- **TEXTO EXTRAÍDO**:
----
Surpresa desagradável Quando divulgou a lista de países com corredores turísticos, de onde estava excluído Portugal, o Governo britânico prometeu que seria célere a revê-a, excluindo países caso fosse necessário. O que ninguém imaginou é que fosse tão célere: o próprio secretário de Estado britânico dos Transportes, Grant Shapps, instrumental na abertura de corredores aéreos, foi apanhado de surpresa quando estava de férias em Espanha, ficando obrigado a autoisolar-se no regresso.
“Nem inventado”, considerou Jonathan Ashworth, responsável dos trabalhistas para a Saúde. “Creio que diz tudo quanto ao tipo de abordagem do Governo quanto ao assunto”, lamentou. Ashworth mostrou-se compreensivo com a necessidade de atualizar a lista de países com restrições, mas “a maneira como esta decisão foi tomada nas últimas 24 horas é francamente atabalhoada”, criticou no domingo, em entrevista à Sky News.
----
Entradas de dados recolhidas:
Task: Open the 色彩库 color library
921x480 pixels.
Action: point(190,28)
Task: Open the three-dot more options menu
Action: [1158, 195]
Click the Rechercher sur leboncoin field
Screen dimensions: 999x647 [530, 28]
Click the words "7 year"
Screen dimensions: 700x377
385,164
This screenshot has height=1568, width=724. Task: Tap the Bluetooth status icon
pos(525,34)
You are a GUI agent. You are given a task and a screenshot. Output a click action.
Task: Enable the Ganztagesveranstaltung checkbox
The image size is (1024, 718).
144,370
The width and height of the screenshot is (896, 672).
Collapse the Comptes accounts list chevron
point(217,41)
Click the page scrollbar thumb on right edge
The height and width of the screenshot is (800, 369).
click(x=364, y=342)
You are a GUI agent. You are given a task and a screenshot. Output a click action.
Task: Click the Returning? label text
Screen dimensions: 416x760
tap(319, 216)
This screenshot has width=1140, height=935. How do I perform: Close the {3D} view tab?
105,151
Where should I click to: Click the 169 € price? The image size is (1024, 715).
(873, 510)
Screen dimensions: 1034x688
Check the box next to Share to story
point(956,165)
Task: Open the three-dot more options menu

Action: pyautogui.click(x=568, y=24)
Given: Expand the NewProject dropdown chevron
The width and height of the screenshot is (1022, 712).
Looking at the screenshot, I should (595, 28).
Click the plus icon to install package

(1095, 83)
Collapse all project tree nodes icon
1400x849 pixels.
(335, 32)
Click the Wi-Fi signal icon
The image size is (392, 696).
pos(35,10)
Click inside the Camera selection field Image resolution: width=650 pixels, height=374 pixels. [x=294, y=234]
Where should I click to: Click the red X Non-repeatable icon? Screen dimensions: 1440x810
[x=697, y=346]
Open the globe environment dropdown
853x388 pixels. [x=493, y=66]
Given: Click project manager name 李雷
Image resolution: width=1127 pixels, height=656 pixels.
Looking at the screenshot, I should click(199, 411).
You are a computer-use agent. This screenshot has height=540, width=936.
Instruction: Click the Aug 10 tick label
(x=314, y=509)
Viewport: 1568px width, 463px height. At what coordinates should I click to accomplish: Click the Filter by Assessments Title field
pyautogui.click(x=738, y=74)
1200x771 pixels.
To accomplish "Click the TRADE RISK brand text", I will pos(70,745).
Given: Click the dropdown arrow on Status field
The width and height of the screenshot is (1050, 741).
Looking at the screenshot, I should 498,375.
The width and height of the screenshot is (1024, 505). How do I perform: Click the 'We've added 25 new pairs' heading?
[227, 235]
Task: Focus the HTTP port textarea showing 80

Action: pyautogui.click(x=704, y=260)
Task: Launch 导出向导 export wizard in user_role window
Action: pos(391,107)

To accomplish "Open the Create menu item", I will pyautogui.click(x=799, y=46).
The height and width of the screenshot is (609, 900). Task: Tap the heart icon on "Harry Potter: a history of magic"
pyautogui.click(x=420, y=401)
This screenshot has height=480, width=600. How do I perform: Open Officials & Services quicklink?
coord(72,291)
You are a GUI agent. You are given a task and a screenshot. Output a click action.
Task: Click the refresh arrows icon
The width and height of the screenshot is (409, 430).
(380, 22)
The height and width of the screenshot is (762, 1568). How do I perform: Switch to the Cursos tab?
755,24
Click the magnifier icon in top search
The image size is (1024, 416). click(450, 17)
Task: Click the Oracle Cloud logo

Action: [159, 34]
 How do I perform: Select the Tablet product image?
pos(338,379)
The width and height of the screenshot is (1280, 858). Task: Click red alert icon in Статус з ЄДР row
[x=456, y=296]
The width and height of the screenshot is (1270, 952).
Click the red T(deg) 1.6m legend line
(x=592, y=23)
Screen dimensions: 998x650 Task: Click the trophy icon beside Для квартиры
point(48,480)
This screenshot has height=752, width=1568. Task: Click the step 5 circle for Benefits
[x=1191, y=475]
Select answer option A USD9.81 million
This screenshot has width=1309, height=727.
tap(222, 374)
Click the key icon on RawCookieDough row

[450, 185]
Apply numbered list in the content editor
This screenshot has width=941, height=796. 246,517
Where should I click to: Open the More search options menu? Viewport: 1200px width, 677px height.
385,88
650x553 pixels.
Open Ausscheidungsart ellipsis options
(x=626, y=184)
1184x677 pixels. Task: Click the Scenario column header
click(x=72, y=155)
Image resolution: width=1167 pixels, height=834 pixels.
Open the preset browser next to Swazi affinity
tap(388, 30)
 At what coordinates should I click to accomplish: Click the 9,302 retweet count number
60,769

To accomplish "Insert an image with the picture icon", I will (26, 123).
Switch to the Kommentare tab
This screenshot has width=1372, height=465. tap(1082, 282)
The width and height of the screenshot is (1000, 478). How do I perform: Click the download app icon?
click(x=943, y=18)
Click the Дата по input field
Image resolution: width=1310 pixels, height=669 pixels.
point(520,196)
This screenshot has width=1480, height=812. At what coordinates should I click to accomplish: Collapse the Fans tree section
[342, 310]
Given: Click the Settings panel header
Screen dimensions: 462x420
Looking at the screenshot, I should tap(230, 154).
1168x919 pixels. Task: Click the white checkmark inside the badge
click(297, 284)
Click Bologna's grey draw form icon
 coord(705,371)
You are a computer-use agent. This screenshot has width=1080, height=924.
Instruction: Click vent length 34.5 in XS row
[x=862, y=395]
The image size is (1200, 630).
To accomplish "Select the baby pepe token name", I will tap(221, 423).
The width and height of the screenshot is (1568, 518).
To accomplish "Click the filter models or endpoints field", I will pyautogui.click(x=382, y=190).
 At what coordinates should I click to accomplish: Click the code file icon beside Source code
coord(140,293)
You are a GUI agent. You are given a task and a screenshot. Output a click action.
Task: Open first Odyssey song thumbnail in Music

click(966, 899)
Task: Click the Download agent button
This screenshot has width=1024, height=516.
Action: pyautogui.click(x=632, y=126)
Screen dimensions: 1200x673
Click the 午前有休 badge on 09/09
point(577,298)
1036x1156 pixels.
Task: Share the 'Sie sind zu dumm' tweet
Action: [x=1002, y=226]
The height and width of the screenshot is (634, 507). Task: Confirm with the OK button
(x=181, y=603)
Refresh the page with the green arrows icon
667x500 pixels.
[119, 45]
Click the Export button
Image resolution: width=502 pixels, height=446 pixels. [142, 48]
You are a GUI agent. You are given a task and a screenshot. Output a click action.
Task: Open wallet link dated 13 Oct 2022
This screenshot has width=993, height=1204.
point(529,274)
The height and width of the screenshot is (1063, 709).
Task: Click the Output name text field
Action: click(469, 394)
----
- **OBJETIVO DO EXERCÍCIO**: Indique se cada afirmação concorda com o texto sobre os corredores turísticos, respondendo sim ou não e citando as palavras decisivas do texto. 1. Grant Shapps estava de férias em Espanha quando foi surpreendido. 2. Portugal constava da lista de países com corredores turísticos. 3. Jonathan Ashworth fez as críticas numa entrevista à BBC. As linhas provêm de outra fonte.

- **PROBLEMA RESOLVIDO**:
1. Sim: "foi apanhado de surpresa quando estava de férias em Espanha"
2. Não: "de onde estava excluído Portugal"
3. Não: "criticou no domingo, em entrevista à Sky News"